## Exercise data
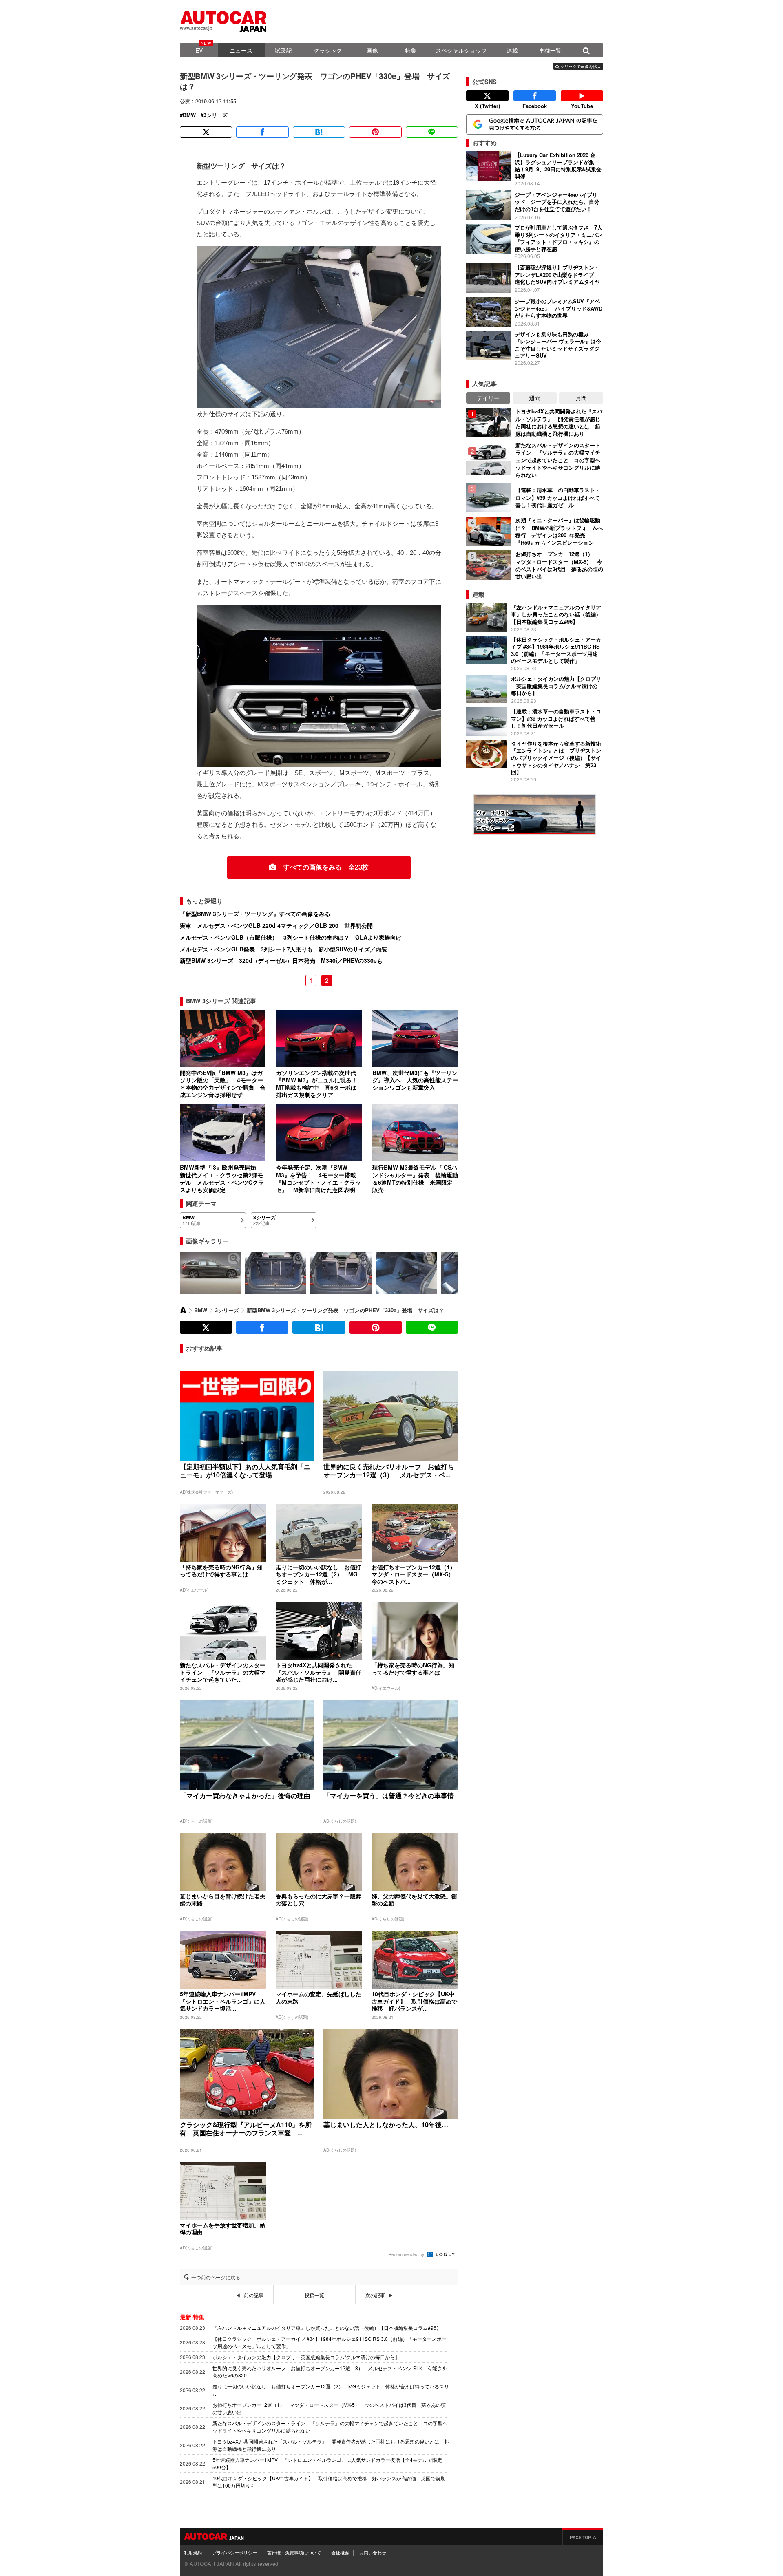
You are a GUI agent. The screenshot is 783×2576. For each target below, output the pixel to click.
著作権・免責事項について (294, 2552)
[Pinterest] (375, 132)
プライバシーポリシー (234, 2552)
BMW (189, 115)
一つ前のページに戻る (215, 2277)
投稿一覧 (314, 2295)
--
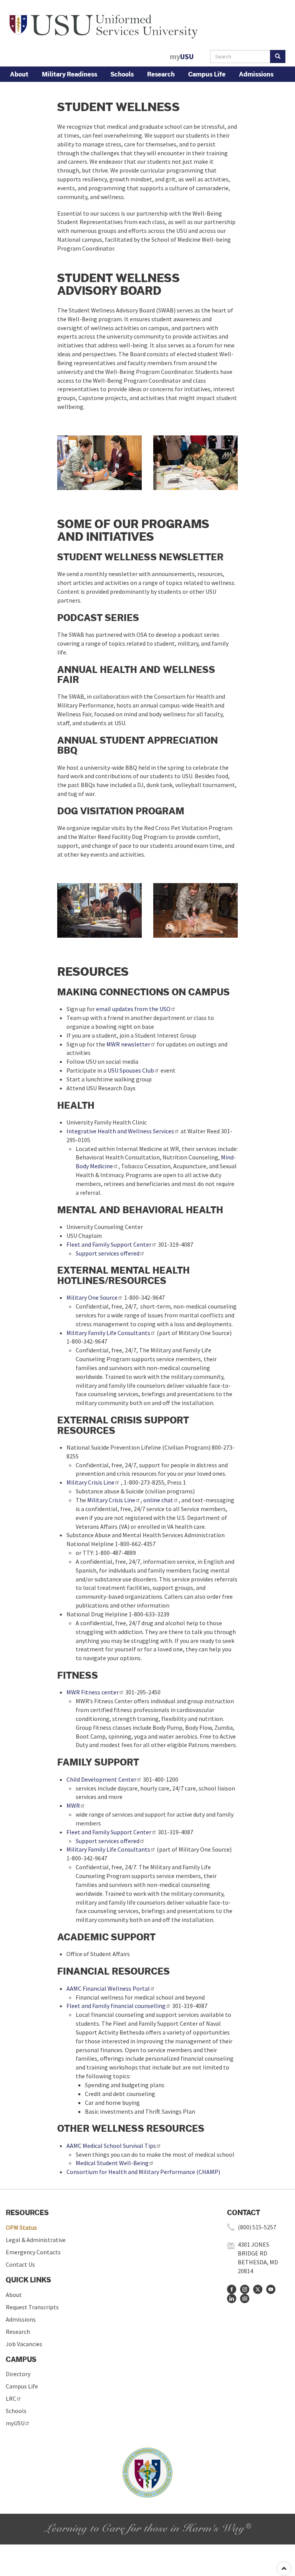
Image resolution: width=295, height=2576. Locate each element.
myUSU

## How to complete this task
Across the entries, how many lines contain the word "each"? State that number and nothing else.

## Output below
2